Dennis Pepper 1922-2015

Dennis pictured at Meldreth School in 1928
Photograph supplied by Ann Handscombe
Dennis Pepper
Photo supplied by David Pepper
Members of Meldreth Bowls Club, 1972. Dennis is seated in the centre, behind the trophy with Dorothy stood behind him.
Photograph supplied by Alison Chalkley

The following obituary first appeared in the August 2015 edition of Meldreth Matters.

Memories of Dad

Husband, father, grandfather, great grandfather, farmer, bowler, bell ringer, choir singer and amateur photographer.  Other interests included game shooting and sea fishing.  All of these showed Dad’s zest for life and his interest in everything around him.

The day before he died he still managed to get to the British Queen on his mobility scooter for a pint of beer.  He had made good use of the scooter since he finally stopped driving.

Dad was ever the optimist, always glass half full rather than glass half empty, and brushed off setbacks.  He was also unfailing in his generosity and willingness to help others.  It was practically a village saying that “Den Pepper will do it” if anything needed sorting.

He was a raconteur, with a wicked sense of humour.  He was an intrepid traveller even in his later years, visiting his eldest sister Iris in Canada and driving across the US as far as Alaska in his eighties.
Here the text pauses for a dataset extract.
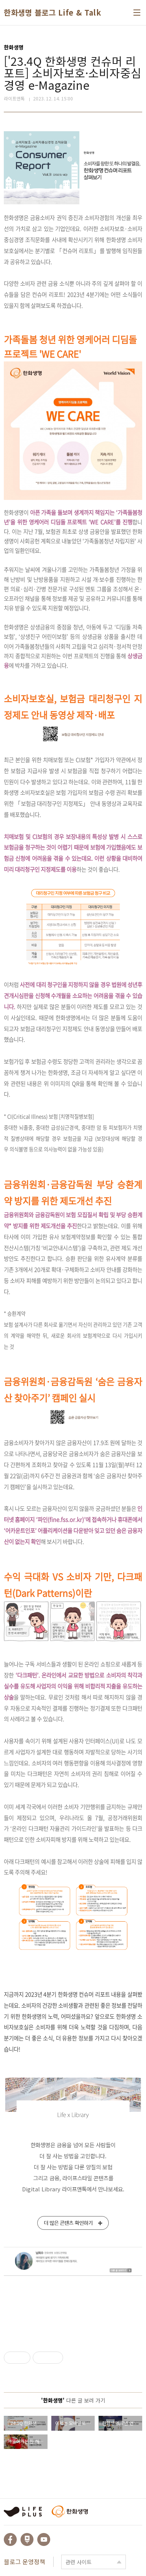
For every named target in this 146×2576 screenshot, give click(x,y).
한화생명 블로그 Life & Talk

With mother’s support he was a generous entertainer, never happier than when sitting down to a meal with family and friends at the cottage in Brewery Lane, particularly at Christmas and New Year when we would visit for a few days.  My four boys would consume vast amounts of food and Nicholas, when asked by his grandmother when we were going, said “when the food ran out”.  The fact that it lasted several days speaks volumes I think.

A farmer and countryman to the core, when Sarah and I were children our bedtime stories were about the legendary antics of the farm’s horses – leaping Lena and Samson, which he took charge of at a very young age.

After leaving school at 14, he cycled to Cambridge for evening classes at the Technical College in mechanical engineering.  This enabled him to repair all the farm machinery, from the combine harvester, tractors, Land Rover and family cars to lorries in later years.  The latter were for the haulage business he started up with Bill Oliver, who farmed in Melbourn.

Bill, too, was a raconteur with a dry sense of humour which cemented their firm lifelong friendship, widely admired.  Their longstanding partnership forming a machinery syndicate so they jointly owned key machinery, enabled them to keep ahead at a time when farming was changing very rapidly with advances made practically every day.  Together they made maximum use of all the new techniques and technology that came available but not before asking, “is it worth it?”  Woe betide any travelling salesman who happened to come onto the farm when they were both there with some time to spare.

Dad loved pheasant shooting and going ducking on the Wash, and was never happier than when he brought home a tasty rabbit or hare for the evening meal.  He adored his gundogs, Sheila and her daughter Sue; Welsh springer spaniels which he had trained from scratch and they in turn adored him.

He had many hobbies throughout his life.  One of the first was amateur photography, which involved the kitchen regularly being turned into a darkroom to develop his photographs, often of us children for Christmas cards to be sent to friends and family.  The biggest problem he had was getting us both to smile at the same time.

Bell ringing and Meldreth Church were also central to his life, even though he had been brought up a Methodist.  His father had been the organist at Meldreth Methodist chapel for decades.  Dennis was great friends with John Gipson and a member of the ancient society of college youths.  As well as bell ringing practice nights and services in Meldreth, he regularly rang at Great St. Mary’s in Cambridge and often went to Trumpington for Tuesday practise night, which the team usually followed with a trip to a curry house, and he rang many peals.

Arthur Harcourt, headmaster at Bassingbourn school where mother taught, talked him into joining his choir because there was always a shortage of basses.  He enormously enjoyed taking part in the annual Cambridgeshire combined choirs Christmas concert, singing Handel’s Messiah or Haydn’s Creation at the Guildhall or Elgar’s Dream of Gerontius in Ely.

But his biggest passion, the one that took over, was bowling – both indoors and outdoors.  He was a founder member of the Club in Meldreth, one of the youngest.  As a child I can remember Fred Farnham cycling up the field to persuade Dad to stop combining early so he had enough people for a bowls match.  He went on to be its captain for many years, leading winning teams in county championships – but he still found time to mow the green on Saturday mornings. He was a part-time farmer and full time bowls player!  He was one of the members who put heart and soul into the Club and saw the new club house built and the green extended with another rink added.

So, a man of many parts who enjoyed life to the full in the village he was born in and whose wit, good humour and generosity was appreciated by all who knew him.

I am sure by now he would be saying “that’s enough going on boy, you’re wasting valuable drinking time”.